▶ **TASK GOAL**
A bare number is the expected answer: the count of lines in the data holding "Toggle".
>>
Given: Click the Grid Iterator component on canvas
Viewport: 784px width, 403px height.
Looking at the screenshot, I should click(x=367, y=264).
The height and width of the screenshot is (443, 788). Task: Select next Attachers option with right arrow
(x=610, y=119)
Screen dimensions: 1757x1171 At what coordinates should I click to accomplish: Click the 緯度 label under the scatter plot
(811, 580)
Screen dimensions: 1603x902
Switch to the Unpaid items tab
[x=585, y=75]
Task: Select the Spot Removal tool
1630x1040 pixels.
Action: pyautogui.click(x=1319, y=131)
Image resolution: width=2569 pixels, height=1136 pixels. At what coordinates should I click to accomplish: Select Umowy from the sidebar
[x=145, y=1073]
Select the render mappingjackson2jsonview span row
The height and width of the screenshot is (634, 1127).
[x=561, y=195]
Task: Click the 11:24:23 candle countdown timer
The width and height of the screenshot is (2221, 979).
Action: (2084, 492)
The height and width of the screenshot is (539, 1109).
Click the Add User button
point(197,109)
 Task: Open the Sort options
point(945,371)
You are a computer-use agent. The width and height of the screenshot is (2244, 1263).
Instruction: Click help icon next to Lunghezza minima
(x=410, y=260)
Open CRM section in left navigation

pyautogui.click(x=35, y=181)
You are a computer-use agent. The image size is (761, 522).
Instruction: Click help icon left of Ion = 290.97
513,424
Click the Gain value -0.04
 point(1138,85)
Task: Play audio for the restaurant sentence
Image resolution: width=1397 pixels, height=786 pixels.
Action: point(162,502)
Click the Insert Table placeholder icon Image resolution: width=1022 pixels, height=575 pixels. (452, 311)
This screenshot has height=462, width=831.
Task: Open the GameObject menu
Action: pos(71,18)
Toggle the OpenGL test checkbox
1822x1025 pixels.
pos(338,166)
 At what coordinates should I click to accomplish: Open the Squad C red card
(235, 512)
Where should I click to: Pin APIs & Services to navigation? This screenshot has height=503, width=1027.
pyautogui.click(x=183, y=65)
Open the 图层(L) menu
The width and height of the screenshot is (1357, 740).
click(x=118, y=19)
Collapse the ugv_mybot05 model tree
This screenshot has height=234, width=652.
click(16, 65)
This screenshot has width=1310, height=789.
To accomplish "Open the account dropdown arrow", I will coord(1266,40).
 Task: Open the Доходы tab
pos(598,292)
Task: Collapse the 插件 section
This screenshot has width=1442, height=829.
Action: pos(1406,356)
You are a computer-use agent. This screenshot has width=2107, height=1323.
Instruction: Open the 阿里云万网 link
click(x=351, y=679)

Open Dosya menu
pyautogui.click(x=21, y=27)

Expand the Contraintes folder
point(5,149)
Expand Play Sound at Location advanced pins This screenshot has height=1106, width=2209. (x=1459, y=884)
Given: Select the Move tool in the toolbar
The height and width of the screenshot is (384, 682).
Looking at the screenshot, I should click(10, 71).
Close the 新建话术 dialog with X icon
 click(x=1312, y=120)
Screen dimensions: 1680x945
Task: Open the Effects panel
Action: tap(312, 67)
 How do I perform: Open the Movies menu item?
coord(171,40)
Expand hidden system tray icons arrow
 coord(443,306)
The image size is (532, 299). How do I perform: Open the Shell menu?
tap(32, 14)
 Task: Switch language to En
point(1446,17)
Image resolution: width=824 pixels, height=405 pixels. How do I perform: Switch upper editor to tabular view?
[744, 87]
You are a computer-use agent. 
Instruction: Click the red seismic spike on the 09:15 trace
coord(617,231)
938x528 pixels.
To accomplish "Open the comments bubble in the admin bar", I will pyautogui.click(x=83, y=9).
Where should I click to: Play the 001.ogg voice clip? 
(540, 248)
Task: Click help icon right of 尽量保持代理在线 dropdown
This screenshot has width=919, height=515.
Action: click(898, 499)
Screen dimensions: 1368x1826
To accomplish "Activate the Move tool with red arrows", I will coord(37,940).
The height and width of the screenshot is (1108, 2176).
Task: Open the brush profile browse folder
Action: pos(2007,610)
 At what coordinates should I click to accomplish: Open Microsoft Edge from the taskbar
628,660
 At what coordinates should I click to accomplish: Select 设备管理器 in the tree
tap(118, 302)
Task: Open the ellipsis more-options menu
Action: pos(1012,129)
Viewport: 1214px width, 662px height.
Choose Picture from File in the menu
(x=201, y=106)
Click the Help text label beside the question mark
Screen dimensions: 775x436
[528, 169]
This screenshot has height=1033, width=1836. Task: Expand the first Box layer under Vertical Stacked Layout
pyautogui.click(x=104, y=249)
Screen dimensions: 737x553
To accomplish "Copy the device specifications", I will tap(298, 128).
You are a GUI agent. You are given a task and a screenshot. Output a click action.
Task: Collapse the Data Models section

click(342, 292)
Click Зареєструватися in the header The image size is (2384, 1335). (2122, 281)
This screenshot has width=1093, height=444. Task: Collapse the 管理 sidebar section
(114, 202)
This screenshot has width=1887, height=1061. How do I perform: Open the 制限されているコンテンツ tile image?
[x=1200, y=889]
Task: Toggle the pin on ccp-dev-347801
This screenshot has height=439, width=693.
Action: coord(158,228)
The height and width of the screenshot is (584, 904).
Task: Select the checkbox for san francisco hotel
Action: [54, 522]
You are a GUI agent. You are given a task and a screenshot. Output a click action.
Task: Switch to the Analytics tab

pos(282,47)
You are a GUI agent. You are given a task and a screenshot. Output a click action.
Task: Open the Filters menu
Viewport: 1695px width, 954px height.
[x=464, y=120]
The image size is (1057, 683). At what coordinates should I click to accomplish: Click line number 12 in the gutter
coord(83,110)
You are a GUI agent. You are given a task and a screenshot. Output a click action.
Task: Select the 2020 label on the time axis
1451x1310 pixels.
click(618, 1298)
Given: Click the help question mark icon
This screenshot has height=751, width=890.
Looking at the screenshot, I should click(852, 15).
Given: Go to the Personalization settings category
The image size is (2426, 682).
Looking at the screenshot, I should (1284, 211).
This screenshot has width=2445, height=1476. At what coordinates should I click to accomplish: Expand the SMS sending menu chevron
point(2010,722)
<<
▶ **ANSWER TO THIS PROBLEM**
2